Managing AWS Lambda Versions with AWS Step Functions: A comprehensive guide

Managing AWS Lambda Versions with AWS Step Functions: A comprehensive guide

Each AWS account has a regional default storage limit for Lambda and Lambda Layers (Zip archives) of 75 GB. This sounds a lot, and it can even be increased by demand, but many functions combined with frequent deployments might lead to storage pollution quite quickly. Therefore, it makes sense to clean up old deployment packages regularly. This blogpost introduces an AWS Step Functions state machine that is designed to automate the identification and deletion of older Lambda function versions.

Starting point

AWS creates a new version for each lambda function deployment and keeps them all available – just in case an older one is needed in future. Every deployment package is stored and counts to the overall size limit of 75 GB. Even though this amount of storage is quite large it is advisable (and recommended by AWS) to clean up older versions which are no longer needed on a regular basis.

As of now, AWS does not provide a direct solution to manage these versions, prompting developers to create custom solutions. One example of a custom solution is the use of a Lambda function like the Lambda Janitor by Yan Cui. Our idea for an implementation was a state machine – an automated and visual solution for the Lambda version management.

This state machine handles all Lambda functions (optionally targeting specific ones based on predefined criteria) and deletes / removes old versions based on threshold which determines how many versions should be kept.
A visual representation of the final workflow as well as a brief explanation of the most important steps is given below:

Retrieving and filtering the function names

The workflow begins with calling and listing the names of all existing Lambda functions within the AWS region. The “lambda:listFunctions” API call returns up to 50 items per call and a marker token in case more results are available. To take this into account the paginator pattern after the “Iterate Functions” map state is being used.

For the first step we transform the result with the ResultSelector to extract only the function names. By doing that we get an output like this:

Ein Bild, das Text, Screenshot, Schrift, Reihe enthält. Automatisch generierte Beschreibung

To iterate through the array of lambda function names in the list, we use a Map state, which allows us to set a concurrency limit of 5. This limit helps to control the number of simultaneous requests and prevents throttle calls.

In our case we just want to clean up versions of Lambda functions which belong to our project.

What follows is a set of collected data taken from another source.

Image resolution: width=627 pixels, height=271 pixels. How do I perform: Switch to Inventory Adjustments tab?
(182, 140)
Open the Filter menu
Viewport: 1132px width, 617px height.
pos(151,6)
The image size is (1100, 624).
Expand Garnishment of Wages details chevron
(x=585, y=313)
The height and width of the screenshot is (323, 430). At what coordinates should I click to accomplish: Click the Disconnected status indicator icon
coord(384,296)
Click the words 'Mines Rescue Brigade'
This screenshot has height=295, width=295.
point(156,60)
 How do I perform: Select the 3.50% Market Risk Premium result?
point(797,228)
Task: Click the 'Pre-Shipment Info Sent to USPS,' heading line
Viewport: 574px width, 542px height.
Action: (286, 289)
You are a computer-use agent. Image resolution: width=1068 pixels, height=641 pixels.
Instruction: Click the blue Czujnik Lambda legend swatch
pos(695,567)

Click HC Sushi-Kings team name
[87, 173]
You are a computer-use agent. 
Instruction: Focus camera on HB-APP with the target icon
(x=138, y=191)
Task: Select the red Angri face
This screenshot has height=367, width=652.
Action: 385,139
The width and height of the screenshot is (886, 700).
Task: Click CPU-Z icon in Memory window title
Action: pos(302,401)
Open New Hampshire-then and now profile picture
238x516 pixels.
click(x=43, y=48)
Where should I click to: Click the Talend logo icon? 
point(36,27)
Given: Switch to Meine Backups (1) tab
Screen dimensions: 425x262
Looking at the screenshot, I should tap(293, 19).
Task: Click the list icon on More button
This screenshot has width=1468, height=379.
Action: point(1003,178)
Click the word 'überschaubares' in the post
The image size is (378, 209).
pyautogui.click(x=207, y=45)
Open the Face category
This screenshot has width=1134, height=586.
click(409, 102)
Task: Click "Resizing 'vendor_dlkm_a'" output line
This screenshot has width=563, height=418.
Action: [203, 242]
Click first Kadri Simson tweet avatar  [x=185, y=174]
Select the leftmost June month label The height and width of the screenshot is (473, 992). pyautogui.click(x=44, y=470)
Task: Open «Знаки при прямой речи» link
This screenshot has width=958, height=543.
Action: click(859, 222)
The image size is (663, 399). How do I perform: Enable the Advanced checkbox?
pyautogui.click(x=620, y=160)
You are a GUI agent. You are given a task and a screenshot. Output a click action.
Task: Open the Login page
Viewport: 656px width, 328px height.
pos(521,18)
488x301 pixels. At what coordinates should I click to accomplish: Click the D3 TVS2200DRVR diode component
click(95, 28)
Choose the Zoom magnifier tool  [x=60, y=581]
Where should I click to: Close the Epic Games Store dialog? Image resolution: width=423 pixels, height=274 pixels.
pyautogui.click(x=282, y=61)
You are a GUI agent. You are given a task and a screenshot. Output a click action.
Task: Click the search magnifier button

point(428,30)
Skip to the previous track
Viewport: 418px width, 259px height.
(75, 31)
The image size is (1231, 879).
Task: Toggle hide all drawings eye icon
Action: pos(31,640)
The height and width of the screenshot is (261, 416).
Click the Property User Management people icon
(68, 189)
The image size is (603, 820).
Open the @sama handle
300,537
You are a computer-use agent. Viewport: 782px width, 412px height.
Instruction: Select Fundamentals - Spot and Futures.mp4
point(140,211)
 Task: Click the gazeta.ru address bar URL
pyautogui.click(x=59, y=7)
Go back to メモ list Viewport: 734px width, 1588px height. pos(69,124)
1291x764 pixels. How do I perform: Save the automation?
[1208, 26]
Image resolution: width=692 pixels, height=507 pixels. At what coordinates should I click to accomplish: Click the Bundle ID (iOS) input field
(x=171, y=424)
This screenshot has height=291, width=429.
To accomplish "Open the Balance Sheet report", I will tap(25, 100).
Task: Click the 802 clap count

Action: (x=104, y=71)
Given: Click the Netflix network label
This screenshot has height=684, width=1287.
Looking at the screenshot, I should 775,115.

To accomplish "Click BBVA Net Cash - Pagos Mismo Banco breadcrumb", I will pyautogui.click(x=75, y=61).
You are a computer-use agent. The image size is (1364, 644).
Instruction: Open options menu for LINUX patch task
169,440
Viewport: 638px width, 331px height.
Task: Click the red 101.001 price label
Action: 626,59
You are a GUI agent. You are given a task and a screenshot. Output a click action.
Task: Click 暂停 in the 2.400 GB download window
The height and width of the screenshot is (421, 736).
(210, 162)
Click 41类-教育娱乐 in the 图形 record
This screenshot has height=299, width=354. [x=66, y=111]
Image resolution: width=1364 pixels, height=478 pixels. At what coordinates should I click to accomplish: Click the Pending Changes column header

Others which are managed by the platform team need to stay untouched.

The Lambda functions from our project have a specific prefix in the name, that makes it easy for us to filter through all functions in the region. To do that, we added a “Choice” step to determine whether the state machine should continue the version cleanup or ignore the current Lambda function. This prefix can also be retrieved from the state machine invocation event.

Ein Bild, das Text, Screenshot, Schrift, Zahl enthält. Automatisch generierte Beschreibung

Getting all the available versions

In the following step, all available versions are retrieved using the “lambda:listVersionsByFunction” API call. The outcome of this step is shown below – a list of all versions and the name of the function currently processed.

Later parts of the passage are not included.